ORLANDO, Fla. — The idea of cybersecurity as “everyone’s responsibility” is gaining traction, but states still have a lot of work to do, according to state IT leaders in a new survey.
In the 2016 survey of state chief information security officers released by the National Association of State Chief Information Officers and Deloitte at the association’s annual conference, 49 state CIOs reported that governor-level awareness of cybersecurity is on the rise, but states face difficulties when it comes to cyber budgets and workforce.
“There continue to be challenges with proper funding and finding qualified talent,” Darryl Ackley, NASCIO’s 2015-2016 president said about the findings, prior to its release. “But the good news is that we are seeing positive indications that state CISOs and CIOs are having an impact as communication and collaboration among government is increasing.”
In the survey, states reported a 15 percent increase in monthly meetings with executive leadership around cybersecurity — showing that cybersecurity is “a more frequent topic of discussion at state executive leadership meetings,” according to the survey.
Indeed a 2016 analysis by StateScoop reported that governors are increasingly forming cybersecurity task forces or committees to study how to maximize cybersecurity opportunities — though questions do remain about how effective those groups are.
“If you don’t invest in security upfront, you’re going to pay for it in the end and nobody wins,” said Washington state Chief Information Security Officer Agnes Kirk, during a panel discussion on the study’s findings at the NASCIO conference today.
“I think it’s significant that the federal government has increased its cyber budget by more than 30 percent [in fiscal year 2017 over fiscal 2016] — there has to be a reason for that,” she said.
Despite the increased executive focus on cyber, the respondents of the survey reported a “confidence gap” in the difference between how confident state cybersecurity officials are in their ability to respond to threats, versus how their leadership feel.
“Two-thirds of state officials say they are very or extremely confident that adequate measures are in place to protect information assets from externally originating cyberthreats, compared with only a quarter of CISOs,” the survey said.
The survey recommended officials take a different approach when attempting to communicate the severity of those cyberthreats to officials.
Even with that confidence gap, however, the survey did report that cybersecurity has become part of the “fabric of government operations,” although Connecticut CIO Mark Raymond, who moderated the panel, quipped that conditions may resemble more of “quilt than fabric.”
One piece of evidence suggesting it is more of the latter was found in survey results showing how well established the CISO’s role has become in state government, according to the study.
“For the first time, all respondents report having an enterprise level CISO position, an indication that states consider protecting information assets — including citizen data — from cyberthreats to be an important government responsibility.”
The survey also called on CISOs, CIOs and other officials to continue the work on a more formal strategy that could help attract more resources for cybersecurity in their state — even though NASCIO’s annual state CIO survey reported that 94 percent of states now have a cybersecurity framework in place.
Even though states have made progress in integrating cybersecurity as a top actionable priority, funding still remains a tough issue for states to tackle.
Between 2014 and 2016, 9 percent more respondents reported that their states spent three to five percent of their overall IT budget on cybersecurity alone.

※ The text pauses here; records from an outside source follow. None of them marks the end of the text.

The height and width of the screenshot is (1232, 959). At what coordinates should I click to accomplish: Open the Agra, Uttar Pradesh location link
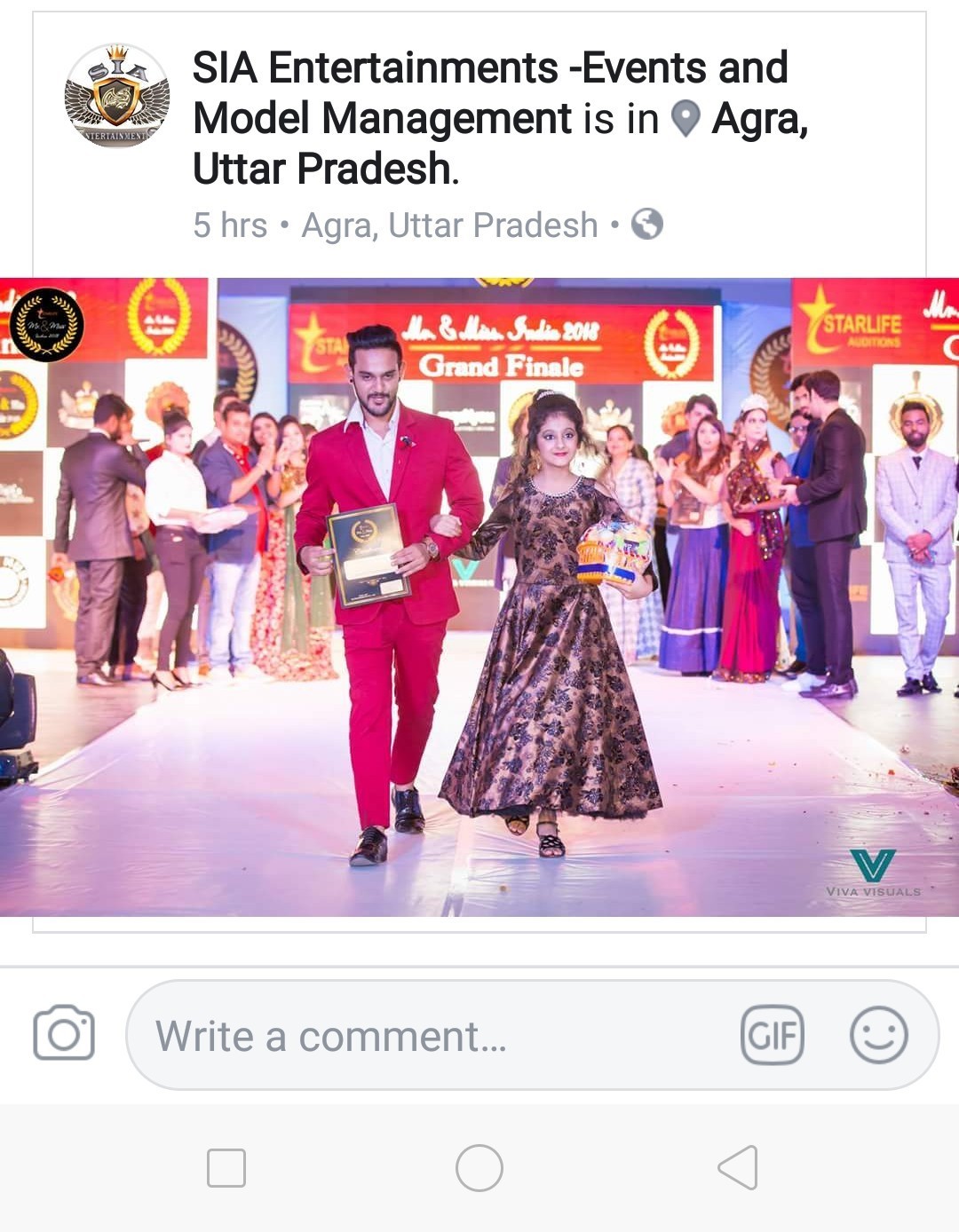[x=500, y=144]
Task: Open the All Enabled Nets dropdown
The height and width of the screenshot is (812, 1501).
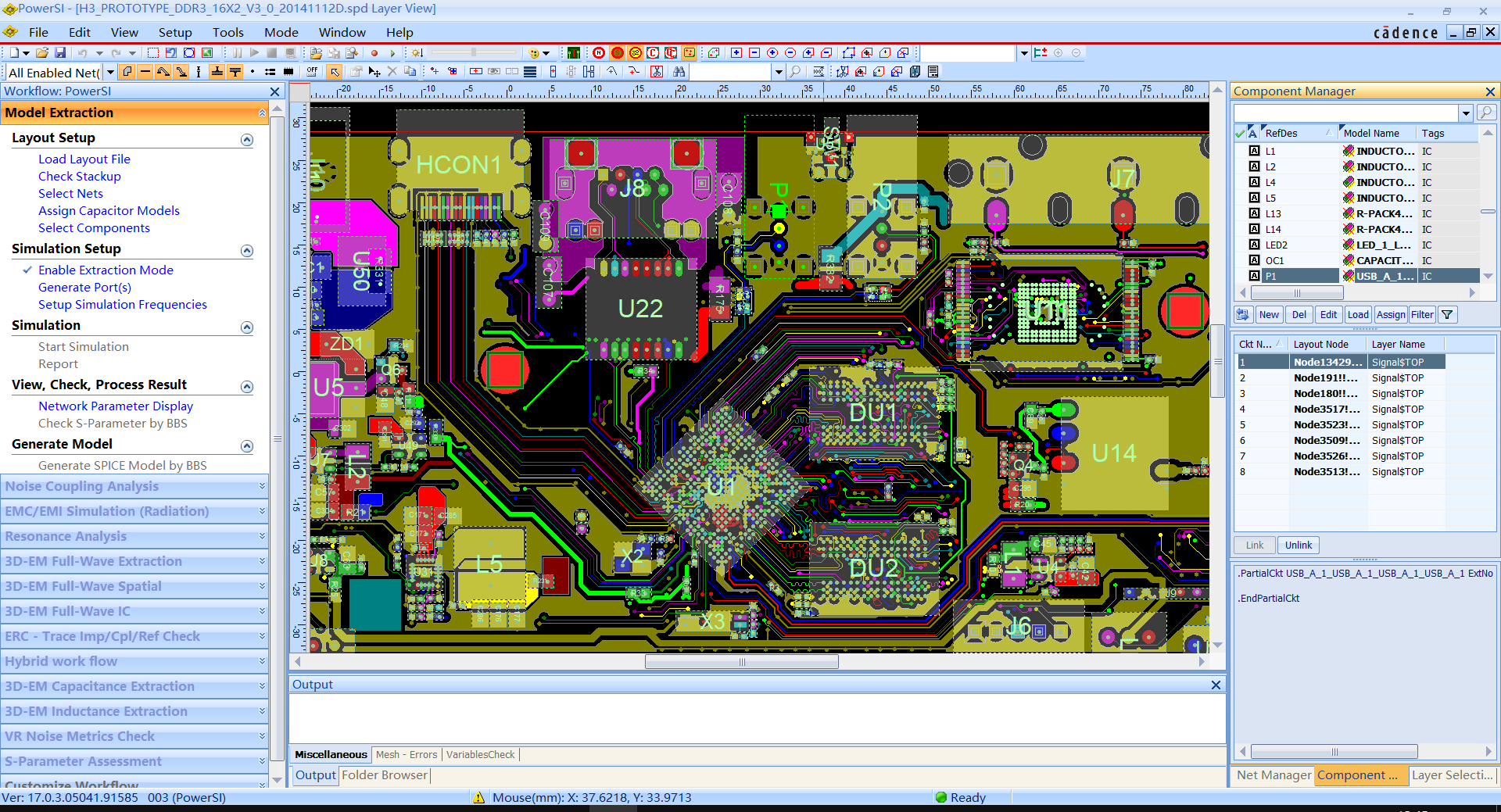Action: click(x=110, y=73)
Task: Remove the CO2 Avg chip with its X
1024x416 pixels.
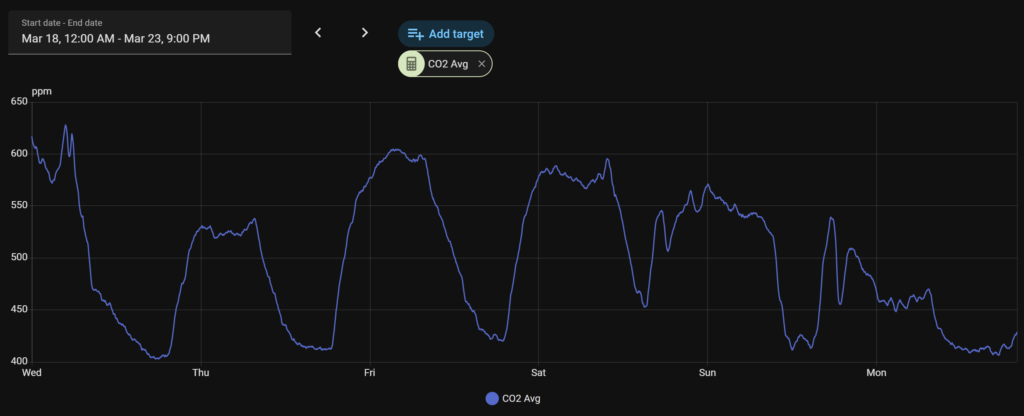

“Lack of sufficient funding remained the most significant challenge for CISOs in 2016,” the survey said. “The majority of respondents continue to indicate that their cybersecurity budgets are beyond zero and two percent of their state’s overall IT budget.”
“You have to call it ‘cyber’ to get funding,” said Indiana state CISO Tad Stahl. “Calling it ‘information security’ won’t get you there,” he said only half jokingly.
He warned, however that state and IT leaders “have to look hard at what you’re putting in place to maintain the public trust, because you can lose it so quickly.”
The upside for states with a more cohesive cybersecurity strategy is how it helps with recruiting talent and securing more budget support, according to Srini Subramanian, principal at Deloitte, and lead author of the study.
“States with approved strategies are having more success getting full time employees and budgets,” Subramanian said.
According to the survey, 16 out of 33 states with an approved strategy reported they had an increase in budget and 11 of those states reported they have more than 15 full time employees dedicated to cybersecurity.
In contrast, among states without an approved cybersecurity strategy, only five saw an increase in their cybersecurity budget and only one had more than 15 full time cybersecurity employees.
Wyatt Kash contributed to this report.